在 Gemini Live API 中使用 Vertex AI RAG Engine

检索增强生成 (RAG) 是一种技术,用于检索相关信息并将其提供给 LLM,以生成可验证的回答。这些信息可以包括新信息、主题和上下文,或标准答案。

本页介绍了如何将 Vertex AI RAG Engine 与 Gemini Live API 搭配使用,以便从 RAG 语料库中指定和检索信息。

前提条件

您必须先完成以下前提条件,然后才能将 Vertex AI RAG 引擎与多模态实时 API 搭配使用:

  1. 在 Vertex AI 中启用 RAG API。

  2. 创建 RAG 语料库示例

  3. 如需将文件上传到 RAG 语料库,请参阅导入 RAG 文件示例 API

设置

您可以将 Vertex AI RAG 引擎指定为工具,以便将其与 Live API 搭配使用。以下代码示例演示了如何将 Vertex AI RAG Engine 指定为工具:

执行以下变量替换操作:

  • YOUR_PROJECT_ID:您的 Google Cloud 项目的 ID。
  • YOUR_CORPUS_ID:语料库的 ID。
  • YOUR_LOCATION:处理请求的区域。
PROJECT_ID = "YOUR_PROJECT_ID"
RAG_CORPUS_ID = "YOUR_CORPUS_ID"
LOCATION = "YOUR_LOCATION"

TOOLS = {
  "retrieval": {
    "vertex_rag_store": {
    "rag_resources": {
          "rag_corpus": "projects/${PROJECT_ID}/locations/${LOCATION}/ragCorpora/${RAG_CORPUS_ID}"
        }
     }
}

使用 Websocket 进行实时通信

如需在客户端和服务器之间实现实时通信,您必须使用 Websocket。以下代码示例演示了如何使用 Python API 和 Python SDK 使用 Websocket

Python API

CONFIG = {"response_modalities": ["TEXT"], "speech_config": { "language_code": "en-US" }}
headers = {
  "Content-Type": "application/json",
  "Authorization": f"Bearer {bearer_token[0]}",
}
HOST= "${LOCATION}-aiplatform.googleapis.com"
SERVICE_URL = f"wss://{HOST}/ws/google.cloud.aiplatform.v1beta1.LlmBidiService/BidiGenerateContent"
MODEL="gemini-2.0-flash-exp"

──────

▶ **练习任务**
(a) 判断下列说法是否与提取文本相符,逐条回答"是"或"否",并原样引用文中起决定作用的语句:(i) 要在客户端和服务器之间实现实时通信,必须使用 Websocket。(ii) YOUR_LOCATION 指的是 Google Cloud 项目的 ID。(iii) 示例代码中的模型名称设为 gemini-2.0-flash-exp。
(b) 将提取文本中的这句话译成英文:"检索增强生成 (RAG) 是一种技术,用于检索相关信息并将其提供给 LLM,以生成可验证的回答。"
(c) 在介绍 Vertex AI RAG Engine 用法的提取文本末行 MODEL="gemini-2.0-flash-exp" 之后,续写这篇文本。

▶ **待查材料**

──────

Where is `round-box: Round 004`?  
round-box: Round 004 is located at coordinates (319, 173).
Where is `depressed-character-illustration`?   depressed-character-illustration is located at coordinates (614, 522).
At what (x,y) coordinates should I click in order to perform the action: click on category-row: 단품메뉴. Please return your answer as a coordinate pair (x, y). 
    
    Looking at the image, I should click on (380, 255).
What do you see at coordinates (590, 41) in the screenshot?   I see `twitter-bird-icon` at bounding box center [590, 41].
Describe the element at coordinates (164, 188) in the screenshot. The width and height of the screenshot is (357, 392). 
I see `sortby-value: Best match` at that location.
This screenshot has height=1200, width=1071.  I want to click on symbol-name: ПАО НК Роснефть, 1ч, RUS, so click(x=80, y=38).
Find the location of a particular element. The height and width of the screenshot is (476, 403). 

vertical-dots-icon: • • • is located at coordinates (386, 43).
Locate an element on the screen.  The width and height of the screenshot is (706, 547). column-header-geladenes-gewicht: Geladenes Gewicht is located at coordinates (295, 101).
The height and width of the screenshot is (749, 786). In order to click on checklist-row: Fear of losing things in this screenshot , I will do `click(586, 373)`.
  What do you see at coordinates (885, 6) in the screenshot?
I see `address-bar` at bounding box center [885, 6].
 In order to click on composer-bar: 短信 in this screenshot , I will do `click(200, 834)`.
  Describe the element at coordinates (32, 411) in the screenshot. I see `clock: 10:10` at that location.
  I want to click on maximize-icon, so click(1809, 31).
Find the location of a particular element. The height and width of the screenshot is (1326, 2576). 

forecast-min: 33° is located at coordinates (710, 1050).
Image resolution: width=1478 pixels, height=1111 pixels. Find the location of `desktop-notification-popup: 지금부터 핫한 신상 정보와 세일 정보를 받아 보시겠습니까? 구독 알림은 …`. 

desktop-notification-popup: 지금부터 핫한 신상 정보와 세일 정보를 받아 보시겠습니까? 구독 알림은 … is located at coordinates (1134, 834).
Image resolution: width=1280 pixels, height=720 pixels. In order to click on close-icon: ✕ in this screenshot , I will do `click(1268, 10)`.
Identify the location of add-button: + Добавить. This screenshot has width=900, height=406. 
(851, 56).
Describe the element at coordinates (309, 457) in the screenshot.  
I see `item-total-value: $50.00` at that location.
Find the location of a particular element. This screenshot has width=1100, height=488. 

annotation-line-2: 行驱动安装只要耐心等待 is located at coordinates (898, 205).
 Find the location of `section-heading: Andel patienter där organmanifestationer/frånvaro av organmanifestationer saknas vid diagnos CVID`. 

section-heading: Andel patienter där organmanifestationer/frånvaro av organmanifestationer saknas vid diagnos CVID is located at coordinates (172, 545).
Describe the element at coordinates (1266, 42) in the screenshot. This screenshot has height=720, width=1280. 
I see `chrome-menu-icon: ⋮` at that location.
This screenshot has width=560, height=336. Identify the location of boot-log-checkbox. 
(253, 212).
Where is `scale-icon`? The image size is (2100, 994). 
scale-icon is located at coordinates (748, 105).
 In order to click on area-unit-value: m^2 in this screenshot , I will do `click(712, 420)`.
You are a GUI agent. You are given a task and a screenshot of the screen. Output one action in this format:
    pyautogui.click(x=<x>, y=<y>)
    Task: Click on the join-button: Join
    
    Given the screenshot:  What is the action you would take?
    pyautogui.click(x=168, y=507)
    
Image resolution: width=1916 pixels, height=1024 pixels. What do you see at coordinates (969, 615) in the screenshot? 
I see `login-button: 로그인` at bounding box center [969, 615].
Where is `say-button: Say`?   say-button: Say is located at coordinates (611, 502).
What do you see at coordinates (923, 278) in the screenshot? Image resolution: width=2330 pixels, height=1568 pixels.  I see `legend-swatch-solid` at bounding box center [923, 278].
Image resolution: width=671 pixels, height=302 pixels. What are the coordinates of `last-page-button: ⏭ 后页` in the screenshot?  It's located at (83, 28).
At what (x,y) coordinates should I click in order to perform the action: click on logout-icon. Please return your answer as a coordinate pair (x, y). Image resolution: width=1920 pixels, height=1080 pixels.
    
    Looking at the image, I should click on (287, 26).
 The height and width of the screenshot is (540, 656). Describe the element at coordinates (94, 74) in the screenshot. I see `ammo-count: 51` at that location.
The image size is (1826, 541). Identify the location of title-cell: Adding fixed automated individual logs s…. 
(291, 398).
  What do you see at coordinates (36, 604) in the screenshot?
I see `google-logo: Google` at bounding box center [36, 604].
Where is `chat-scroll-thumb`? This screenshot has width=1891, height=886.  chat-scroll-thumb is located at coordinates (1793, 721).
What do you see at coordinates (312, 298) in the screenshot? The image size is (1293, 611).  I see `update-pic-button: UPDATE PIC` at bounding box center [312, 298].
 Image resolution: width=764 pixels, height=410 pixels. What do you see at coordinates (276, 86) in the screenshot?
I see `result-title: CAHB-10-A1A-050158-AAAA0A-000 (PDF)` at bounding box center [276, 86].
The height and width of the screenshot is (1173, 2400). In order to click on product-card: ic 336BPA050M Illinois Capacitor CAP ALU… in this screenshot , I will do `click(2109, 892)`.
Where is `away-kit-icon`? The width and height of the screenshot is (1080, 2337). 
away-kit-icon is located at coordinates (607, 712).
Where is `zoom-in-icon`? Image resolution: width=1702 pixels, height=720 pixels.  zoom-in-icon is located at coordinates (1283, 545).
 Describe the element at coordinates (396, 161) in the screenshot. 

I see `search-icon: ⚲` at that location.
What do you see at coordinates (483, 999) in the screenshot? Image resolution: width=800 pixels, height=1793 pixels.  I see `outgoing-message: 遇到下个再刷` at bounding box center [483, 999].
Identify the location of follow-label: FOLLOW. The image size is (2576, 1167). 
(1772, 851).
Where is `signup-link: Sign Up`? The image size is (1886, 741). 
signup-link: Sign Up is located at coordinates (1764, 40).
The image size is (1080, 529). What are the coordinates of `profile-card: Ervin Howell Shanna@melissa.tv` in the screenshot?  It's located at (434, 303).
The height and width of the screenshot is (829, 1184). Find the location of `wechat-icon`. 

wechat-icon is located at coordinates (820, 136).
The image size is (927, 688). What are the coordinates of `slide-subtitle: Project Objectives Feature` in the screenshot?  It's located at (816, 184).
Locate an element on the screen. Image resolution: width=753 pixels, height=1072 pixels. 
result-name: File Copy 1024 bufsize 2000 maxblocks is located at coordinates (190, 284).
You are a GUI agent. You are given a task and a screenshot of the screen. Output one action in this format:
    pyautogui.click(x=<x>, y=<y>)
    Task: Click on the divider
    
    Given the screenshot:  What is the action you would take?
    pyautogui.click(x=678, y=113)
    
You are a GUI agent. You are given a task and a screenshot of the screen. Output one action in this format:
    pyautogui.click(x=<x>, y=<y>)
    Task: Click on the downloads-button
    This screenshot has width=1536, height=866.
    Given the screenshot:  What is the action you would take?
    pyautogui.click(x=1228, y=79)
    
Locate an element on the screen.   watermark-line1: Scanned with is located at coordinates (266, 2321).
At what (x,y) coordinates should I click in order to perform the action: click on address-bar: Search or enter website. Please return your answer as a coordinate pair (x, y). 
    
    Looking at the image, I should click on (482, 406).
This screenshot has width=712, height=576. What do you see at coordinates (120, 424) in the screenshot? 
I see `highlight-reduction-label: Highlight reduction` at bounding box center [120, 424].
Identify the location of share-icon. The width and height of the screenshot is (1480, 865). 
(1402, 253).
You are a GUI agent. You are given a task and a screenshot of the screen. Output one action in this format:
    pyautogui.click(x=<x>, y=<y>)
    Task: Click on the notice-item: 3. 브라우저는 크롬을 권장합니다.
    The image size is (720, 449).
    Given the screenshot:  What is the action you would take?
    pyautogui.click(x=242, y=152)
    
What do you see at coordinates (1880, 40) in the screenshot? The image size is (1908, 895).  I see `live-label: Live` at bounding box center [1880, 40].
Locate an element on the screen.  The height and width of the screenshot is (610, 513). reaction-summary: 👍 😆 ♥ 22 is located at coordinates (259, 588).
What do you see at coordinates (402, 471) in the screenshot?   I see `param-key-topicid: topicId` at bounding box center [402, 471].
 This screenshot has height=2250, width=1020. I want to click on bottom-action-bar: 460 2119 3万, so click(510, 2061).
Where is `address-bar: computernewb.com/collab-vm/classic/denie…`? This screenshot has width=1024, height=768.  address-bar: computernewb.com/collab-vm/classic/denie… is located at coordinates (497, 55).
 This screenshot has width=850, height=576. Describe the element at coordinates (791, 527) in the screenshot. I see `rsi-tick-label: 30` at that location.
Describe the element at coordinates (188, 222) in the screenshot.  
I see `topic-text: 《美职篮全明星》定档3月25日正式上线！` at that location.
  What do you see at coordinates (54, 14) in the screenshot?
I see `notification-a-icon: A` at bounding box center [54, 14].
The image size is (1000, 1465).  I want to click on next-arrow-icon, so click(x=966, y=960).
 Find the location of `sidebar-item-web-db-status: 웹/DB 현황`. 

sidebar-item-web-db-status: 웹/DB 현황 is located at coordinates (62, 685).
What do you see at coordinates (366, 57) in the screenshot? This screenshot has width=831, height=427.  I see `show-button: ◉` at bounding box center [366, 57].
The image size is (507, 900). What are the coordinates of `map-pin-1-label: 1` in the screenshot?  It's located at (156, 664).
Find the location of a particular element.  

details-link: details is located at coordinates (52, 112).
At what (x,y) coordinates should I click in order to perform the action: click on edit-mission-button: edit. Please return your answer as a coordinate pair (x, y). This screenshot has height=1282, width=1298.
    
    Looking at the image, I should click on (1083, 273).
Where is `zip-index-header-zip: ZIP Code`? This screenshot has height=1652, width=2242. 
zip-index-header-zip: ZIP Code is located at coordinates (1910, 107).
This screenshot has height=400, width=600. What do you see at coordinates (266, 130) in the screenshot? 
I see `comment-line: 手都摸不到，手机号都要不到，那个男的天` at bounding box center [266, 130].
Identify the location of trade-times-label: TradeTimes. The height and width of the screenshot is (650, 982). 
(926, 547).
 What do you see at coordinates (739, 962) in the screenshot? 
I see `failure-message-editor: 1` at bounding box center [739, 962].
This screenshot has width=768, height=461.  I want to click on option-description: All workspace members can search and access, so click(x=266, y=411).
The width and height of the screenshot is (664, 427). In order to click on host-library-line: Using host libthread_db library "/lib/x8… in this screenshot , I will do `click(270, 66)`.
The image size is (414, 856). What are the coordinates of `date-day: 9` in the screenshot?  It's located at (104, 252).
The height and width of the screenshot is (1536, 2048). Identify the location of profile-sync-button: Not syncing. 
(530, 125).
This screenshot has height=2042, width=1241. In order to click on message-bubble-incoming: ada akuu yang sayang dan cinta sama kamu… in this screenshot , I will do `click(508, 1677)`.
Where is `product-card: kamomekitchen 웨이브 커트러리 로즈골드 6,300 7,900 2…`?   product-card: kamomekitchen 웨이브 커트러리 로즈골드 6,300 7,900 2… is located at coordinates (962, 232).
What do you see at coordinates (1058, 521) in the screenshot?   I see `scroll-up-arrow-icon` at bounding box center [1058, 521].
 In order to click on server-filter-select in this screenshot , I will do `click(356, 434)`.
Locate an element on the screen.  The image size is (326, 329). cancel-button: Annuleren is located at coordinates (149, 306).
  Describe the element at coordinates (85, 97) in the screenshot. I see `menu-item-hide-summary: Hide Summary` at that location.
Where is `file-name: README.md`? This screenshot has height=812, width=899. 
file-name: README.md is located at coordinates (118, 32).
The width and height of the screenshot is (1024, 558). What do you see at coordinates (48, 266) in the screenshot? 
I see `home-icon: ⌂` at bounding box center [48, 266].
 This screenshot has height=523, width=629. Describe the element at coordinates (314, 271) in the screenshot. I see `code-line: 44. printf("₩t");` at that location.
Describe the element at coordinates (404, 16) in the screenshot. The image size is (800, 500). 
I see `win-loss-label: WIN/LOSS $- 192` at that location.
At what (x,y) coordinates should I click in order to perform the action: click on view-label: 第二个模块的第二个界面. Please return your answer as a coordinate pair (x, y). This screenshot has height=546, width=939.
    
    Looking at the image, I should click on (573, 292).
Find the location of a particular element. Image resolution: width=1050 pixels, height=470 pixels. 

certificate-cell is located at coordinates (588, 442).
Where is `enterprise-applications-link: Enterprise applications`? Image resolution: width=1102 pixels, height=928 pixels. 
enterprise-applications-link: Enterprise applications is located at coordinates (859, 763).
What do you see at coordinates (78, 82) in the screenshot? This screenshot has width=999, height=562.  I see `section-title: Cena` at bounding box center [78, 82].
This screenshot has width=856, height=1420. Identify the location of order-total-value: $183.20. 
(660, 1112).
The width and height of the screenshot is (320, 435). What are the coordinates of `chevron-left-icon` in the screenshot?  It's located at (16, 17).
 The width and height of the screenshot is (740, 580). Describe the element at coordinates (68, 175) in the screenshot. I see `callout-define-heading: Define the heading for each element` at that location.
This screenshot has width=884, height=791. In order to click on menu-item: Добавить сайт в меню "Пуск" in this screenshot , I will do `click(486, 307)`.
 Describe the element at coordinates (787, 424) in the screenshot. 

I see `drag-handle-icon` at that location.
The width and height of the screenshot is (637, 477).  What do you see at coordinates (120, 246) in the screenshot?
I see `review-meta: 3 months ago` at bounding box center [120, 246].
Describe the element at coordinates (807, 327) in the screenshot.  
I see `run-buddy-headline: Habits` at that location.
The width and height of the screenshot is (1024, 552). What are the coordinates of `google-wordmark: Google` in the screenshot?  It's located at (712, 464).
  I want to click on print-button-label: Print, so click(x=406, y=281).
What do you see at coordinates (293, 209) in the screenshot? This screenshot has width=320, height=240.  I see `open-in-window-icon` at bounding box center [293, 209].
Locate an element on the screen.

──────

▶ **参考答案**
(a)
(i) 是。"如需在客户端和服务器之间实现实时通信,您必须使用 Websocket。"
(ii) 否。"YOUR_LOCATION:处理请求的区域。"
(iii) 是。"MODEL="gemini-2.0-flash-exp""

(b) Retrieval-augmented generation (RAG) is a technique used to retrieve relevant information and provide it to an LLM in order to generate verifiable responses.

(c)
# Connect to the server
async with connect(SERVICE_URL, additional_headers=headers) as ws:
  # Setup the session
  await ws.send(
json.dumps(
          {
              "setup": {
                  "model": MODEL,
                  "generation_config": CONFIG,
                  # Setup RAG as a retrieval tool
                  "tools": TOOLS,
              }
          }
      )
  )

  # Receive setup response
  raw_response = await ws.recv(decode=False)
  setup_response = json.loads(raw_response.decode("ascii"))

  # Send text message
  text_input = "What are popular LLMs?"
  display(Markdown(f"**Input:** {text_input}"))

  msg = {
      "client_content": {
          "turns": [{"role": "user", "parts": [{"text": text_input}]}],
          "turn_complete": True,
      }
  }

  await ws.send(json.dumps(msg))

  responses = []

  # Receive chunks of server response
  async for raw_response in ws:
      response = json.loads(raw_response.decode())
      server_content = response.pop("serverContent", None)
      if server_content is None:
          break

      model_turn = server_content.pop("modelTurn", None)
      if model_turn is not None:
          parts = model_turn.pop("parts", None)
          if parts is not None:
              display(Markdown(f"**parts >** {parts}"))
              responses.append(parts[0]["text"])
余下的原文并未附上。